When dealing with fractions, it is important to understand that a fraction represents a part of a whole. A fraction is composed of two parts:

• The numerator, which is the number above the line, indicates how many parts we have.
• The denominator, which is the number below the line, shows into how many parts the whole is divided.

For example, in the fraction \( \frac{1}{4} \), the numerator 1 indicates one part, and the denominator 4 implies that a whole is divided into four parts. This fraction expresses one part out of four equal parts of a whole.

Understanding the concept of fractions helps when comparing amounts and performing operations such as addition, subtraction, and especially when finding the distances between numbers in the form of fractions. Comparing fractions like \( \frac{1}{4} \) and \( \frac{11}{4} \) first involves looking at the numerators, given that the denominators are the same.
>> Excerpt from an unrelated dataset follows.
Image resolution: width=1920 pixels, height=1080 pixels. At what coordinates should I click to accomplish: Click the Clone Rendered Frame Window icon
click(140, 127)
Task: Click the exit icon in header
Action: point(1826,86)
Subtraction is one of four basic arithmetic operations, and it represents taking one quantity away from another. For fractions, subtraction involves subtracting the numerators while keeping the denominator the same. For example, to subtract \( \frac{1}{4} \) from \( \frac{11}{4} \), you need to:

• Subtract the numerators: 11 - 1 = 10
• Keep the denominator: 4

This results in the fraction \( \frac{10}{4} \).

Before subtracting fractions, it is essential to ensure they have a common denominator. In our example, both fractions \( \frac{1}{4} \) and \( \frac{11}{4} \) share the same denominator, making it straightforward to perform the subtraction. Remember, if the denominators were different, you would need to find a common denominator before subtracting.

Simplification is the process of reducing a fraction to its simplest form, where the numerator and denominator have no common factors other than 1. This makes the fraction easier to understand and work with.

To simplify \( \frac{10}{4} \), you need to find the greatest common factor (GCF) of the numerator and the denominator, which in this case is 2:

• Divide the numerator (10) by 2, resulting in 5
• Divide the denominator (4) by 2, resulting in 2

So, \( \frac{10}{4} \) simplifies to \( \frac{5}{2} \), which can be expressed as a mixed number, 2.5. This final step of simplification is important because it gives a clear, reduced representation of the original calculation, making results easier to interpret and compute further.